Any and all suggestions are welcome.

Thanks,


----------



## Hooben (Aug 22, 2004)

When I am in town, I go and ride around the Rose Bowl. You can ride the hills to the North and West of there with no problem as they are residential. There is little to no traffic.

There is also a criterium that runs around the rose bowl at 5:55 PM every Tuesday and Thursday. You could find out about many group rides there. 

http://www.socalcycling.com/Group Rides/seasonal/rose_bowl.htm

Or you can Call Hrach for days and times of any group rides...

Velo Pasadena 
2562 E Colorado Blvd 
Pasadena, CA 91107
(626) 304-0064 

Have fun.


----------



## ademarzi (Mar 22, 2009)

Thanks, I'll follow up on your suggestions.

Once again, thanks


----------



## Hollywood (Jan 16, 2003)

ademarzi said:


> I would be willing to drive to the coast if the quality of the ride warrants it. Some climbing is OK, as long it is not too brutal (I am building my base).


a trip to L.A. without a coastal ride is wasted, IMO.

Drive to Brentwood, park on/near San Vicente and head west to Ocean, then catch PCH north up to wherever your legs want to take you; Topanga Cyn, Malibu Cyn, or just up to a destination like Cross Creek (Malibu) or further on to Trancas Market on PCH.

lots of options there, but beware the coast on the 4th, it'll be a zoo.


----------



## ademarzi (Mar 22, 2009)

Hollywood,

It sounds really intriguing to do the coast. I lived in LA for more that 20 years, but I did not ride bikes then, just MC.

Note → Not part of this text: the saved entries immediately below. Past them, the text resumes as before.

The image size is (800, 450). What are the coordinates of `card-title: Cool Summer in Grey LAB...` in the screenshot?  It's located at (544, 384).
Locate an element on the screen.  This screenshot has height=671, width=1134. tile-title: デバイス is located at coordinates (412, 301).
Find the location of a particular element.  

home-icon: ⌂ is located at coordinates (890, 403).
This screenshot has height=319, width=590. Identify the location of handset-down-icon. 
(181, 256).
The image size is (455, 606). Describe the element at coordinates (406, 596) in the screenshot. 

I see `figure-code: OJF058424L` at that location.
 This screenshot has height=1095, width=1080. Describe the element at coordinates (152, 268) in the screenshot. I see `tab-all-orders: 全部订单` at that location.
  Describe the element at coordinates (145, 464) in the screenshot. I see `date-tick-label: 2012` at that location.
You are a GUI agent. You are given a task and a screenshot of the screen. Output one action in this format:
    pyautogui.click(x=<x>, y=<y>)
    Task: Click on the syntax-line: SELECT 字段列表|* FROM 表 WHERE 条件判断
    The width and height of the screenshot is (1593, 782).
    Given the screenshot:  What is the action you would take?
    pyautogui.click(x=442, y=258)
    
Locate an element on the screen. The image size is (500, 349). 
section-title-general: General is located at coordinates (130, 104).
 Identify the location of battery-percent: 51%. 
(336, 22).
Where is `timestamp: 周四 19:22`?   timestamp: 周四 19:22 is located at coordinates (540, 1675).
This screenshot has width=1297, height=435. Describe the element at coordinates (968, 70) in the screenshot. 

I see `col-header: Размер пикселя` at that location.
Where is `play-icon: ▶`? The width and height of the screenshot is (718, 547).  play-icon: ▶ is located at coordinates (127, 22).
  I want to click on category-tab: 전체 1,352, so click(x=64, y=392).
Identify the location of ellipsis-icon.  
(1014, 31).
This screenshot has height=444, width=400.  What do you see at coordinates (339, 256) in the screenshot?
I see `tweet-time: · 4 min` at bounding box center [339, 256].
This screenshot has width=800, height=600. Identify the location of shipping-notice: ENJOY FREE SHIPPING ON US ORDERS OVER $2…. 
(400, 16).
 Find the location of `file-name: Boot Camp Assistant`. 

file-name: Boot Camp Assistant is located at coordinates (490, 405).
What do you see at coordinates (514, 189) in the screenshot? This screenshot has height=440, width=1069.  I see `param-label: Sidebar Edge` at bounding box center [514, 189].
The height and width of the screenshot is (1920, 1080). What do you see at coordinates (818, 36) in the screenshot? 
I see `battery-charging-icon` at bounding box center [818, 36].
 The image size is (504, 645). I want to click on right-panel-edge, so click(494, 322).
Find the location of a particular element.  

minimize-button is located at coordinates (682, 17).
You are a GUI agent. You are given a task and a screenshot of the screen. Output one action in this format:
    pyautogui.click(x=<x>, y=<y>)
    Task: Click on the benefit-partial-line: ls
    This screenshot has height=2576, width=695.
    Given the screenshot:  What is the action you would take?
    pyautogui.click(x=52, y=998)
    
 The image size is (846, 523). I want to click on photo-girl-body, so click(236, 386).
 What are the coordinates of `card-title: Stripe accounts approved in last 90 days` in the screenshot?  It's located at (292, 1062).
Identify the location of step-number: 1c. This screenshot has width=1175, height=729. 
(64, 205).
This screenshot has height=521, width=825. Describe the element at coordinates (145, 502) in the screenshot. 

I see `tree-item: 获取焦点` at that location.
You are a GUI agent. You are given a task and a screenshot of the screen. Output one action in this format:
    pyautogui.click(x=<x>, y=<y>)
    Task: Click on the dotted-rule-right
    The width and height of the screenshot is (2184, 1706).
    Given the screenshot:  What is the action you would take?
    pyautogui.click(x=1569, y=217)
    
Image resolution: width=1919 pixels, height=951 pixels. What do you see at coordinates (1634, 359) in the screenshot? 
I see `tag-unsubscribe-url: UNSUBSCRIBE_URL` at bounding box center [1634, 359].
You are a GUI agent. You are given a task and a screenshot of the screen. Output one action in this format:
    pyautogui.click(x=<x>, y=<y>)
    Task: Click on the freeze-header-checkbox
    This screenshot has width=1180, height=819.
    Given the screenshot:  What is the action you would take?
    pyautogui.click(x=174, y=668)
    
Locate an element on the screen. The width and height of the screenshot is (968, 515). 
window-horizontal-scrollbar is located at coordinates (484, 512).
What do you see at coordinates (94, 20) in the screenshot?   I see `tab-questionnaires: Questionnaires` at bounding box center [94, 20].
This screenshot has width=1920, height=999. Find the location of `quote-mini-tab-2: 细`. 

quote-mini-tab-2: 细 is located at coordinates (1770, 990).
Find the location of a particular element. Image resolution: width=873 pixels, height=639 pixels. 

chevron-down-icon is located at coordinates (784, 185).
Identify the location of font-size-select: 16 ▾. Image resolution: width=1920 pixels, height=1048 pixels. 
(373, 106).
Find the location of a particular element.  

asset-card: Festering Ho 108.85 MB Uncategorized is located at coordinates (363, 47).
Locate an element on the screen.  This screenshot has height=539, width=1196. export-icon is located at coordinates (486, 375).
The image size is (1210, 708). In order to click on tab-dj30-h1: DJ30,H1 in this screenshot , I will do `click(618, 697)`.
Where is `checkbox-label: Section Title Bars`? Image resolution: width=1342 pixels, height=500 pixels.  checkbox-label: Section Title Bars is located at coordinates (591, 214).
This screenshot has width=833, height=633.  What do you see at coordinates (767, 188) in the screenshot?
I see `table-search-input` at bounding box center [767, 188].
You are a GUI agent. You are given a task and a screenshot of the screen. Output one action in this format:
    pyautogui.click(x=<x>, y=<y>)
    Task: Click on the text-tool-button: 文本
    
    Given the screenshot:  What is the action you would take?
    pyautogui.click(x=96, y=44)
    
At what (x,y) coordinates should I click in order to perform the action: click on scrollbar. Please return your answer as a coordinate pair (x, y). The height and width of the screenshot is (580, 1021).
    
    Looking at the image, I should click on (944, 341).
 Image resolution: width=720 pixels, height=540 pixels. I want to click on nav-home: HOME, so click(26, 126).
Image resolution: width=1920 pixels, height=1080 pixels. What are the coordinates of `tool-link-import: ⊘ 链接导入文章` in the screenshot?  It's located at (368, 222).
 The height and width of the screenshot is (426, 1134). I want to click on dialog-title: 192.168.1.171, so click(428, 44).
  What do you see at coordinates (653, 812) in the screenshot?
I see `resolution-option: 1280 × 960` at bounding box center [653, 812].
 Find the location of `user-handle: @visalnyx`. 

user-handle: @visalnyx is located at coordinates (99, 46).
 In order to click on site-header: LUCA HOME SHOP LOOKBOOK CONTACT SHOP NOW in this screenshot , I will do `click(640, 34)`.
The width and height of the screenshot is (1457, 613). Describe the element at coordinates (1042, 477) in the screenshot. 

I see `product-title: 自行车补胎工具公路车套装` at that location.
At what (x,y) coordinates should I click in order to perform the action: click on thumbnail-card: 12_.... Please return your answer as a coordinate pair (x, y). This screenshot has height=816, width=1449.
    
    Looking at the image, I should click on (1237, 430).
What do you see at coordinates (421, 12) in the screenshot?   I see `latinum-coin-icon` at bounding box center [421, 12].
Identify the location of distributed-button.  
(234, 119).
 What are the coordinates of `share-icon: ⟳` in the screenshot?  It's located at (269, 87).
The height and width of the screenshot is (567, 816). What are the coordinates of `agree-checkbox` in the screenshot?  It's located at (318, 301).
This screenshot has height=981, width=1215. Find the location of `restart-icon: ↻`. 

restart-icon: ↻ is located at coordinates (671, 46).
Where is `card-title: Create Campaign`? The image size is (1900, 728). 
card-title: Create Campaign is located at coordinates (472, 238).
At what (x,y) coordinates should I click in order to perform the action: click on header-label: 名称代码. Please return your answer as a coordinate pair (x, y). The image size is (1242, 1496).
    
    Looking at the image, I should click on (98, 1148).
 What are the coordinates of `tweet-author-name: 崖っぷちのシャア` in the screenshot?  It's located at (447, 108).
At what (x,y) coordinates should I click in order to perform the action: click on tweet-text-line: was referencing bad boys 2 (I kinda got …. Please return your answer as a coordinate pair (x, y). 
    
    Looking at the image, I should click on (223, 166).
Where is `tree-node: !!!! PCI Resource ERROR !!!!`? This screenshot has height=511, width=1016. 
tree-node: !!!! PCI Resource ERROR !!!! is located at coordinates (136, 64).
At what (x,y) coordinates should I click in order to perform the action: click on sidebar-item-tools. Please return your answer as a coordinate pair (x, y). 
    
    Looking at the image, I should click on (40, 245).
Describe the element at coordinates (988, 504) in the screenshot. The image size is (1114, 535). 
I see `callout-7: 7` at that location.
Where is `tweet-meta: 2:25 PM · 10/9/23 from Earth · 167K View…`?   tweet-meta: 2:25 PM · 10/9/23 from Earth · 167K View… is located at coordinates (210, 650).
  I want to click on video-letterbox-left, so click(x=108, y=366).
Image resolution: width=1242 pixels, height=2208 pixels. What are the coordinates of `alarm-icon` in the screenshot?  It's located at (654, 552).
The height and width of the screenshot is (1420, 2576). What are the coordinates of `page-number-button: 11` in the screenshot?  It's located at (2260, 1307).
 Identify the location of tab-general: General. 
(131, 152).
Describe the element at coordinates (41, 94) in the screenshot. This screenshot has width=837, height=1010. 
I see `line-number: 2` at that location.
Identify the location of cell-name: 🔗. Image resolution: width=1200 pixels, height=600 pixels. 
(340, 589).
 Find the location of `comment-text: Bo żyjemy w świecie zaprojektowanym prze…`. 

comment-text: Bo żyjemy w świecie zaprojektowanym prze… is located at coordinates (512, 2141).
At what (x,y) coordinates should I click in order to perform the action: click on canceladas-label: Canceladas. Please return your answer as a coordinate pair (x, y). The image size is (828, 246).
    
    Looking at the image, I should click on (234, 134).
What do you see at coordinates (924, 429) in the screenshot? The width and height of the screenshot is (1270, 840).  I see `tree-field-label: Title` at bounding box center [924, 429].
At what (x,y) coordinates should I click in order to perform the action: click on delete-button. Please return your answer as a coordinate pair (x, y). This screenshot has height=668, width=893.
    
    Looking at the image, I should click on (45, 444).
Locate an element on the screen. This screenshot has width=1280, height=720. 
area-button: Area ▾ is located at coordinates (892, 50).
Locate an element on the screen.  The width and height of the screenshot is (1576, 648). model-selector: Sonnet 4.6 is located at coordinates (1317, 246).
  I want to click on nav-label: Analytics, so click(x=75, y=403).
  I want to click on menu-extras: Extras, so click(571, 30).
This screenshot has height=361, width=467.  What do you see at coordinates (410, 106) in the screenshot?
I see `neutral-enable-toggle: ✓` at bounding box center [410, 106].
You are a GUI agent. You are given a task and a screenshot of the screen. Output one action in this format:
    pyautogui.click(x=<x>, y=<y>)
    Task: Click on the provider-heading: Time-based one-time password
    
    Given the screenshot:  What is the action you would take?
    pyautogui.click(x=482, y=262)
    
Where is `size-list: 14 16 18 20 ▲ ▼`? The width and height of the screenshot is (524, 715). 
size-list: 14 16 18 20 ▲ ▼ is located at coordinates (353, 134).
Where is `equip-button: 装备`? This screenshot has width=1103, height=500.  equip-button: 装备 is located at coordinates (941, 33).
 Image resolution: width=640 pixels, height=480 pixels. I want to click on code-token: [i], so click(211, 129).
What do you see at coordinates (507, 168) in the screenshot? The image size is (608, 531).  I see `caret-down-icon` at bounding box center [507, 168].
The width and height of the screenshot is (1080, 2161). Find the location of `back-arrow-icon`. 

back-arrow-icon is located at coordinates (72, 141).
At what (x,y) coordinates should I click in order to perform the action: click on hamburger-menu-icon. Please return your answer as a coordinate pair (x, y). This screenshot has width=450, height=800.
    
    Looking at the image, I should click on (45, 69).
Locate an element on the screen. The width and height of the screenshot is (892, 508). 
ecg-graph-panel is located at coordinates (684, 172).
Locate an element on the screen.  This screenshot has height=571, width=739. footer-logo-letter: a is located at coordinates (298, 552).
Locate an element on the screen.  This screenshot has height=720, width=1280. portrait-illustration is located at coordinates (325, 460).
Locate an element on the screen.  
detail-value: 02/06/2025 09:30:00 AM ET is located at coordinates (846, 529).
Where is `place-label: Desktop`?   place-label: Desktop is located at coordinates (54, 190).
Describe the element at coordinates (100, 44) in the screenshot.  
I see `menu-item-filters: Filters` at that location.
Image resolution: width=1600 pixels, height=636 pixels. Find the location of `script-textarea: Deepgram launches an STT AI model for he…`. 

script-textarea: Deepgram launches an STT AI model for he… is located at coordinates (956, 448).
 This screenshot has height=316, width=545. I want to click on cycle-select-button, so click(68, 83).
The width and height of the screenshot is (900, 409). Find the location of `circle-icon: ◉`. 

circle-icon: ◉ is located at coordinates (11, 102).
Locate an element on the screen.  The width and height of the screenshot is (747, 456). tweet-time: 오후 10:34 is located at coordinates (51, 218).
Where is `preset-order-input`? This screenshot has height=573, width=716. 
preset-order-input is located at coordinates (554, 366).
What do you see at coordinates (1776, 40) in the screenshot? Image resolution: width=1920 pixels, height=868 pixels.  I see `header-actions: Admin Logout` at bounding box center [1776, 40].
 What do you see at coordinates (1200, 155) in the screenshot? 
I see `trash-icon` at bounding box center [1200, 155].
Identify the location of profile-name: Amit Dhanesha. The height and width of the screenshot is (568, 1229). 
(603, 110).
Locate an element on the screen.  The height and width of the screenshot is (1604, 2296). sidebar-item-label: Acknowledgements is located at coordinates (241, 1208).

I've been to many of the roads and places you mentioned, and I agree it has to be a must!

Thanks for the advice.


----------



## ademarzi (Mar 22, 2009)

Is there a way to get to Redondo Beach from Venice without encountering much traffic?

I do not relish riding on streets that much.


----------



## JSR (Feb 27, 2006)

ademarzi said:


> Is there a way to get to Redondo Beach from Venice without encountering much traffic?
> 
> I do not relish riding on streets that much.


The beach bike path will take you there. You have to be on city streets through Marina del Ray, and maybe in one or two other spots, but the bike lane is well marked.

If you want to do this route at a fast pace, it is best to do it in the early in the morning. As the day wears on the crowds will form and you'll have to slow down.

JSR


----------



## Le Wrench (May 12, 2009)

JSR said:


> The beach bike path will take you there. You have to be on city streets through Marina del Ray, and maybe in one or two other spots, but the bike lane is well marked.
> 
> If you want to do this route at a fast pace, it is best to do it in the early in the morning. As the day wears on the crowds will form and you'll have to slow down.
> 
> JSR


The path on the weekday mornings is best time to head from Venice to Redondo. Weekends are chaos in the Venice section of the path.


----------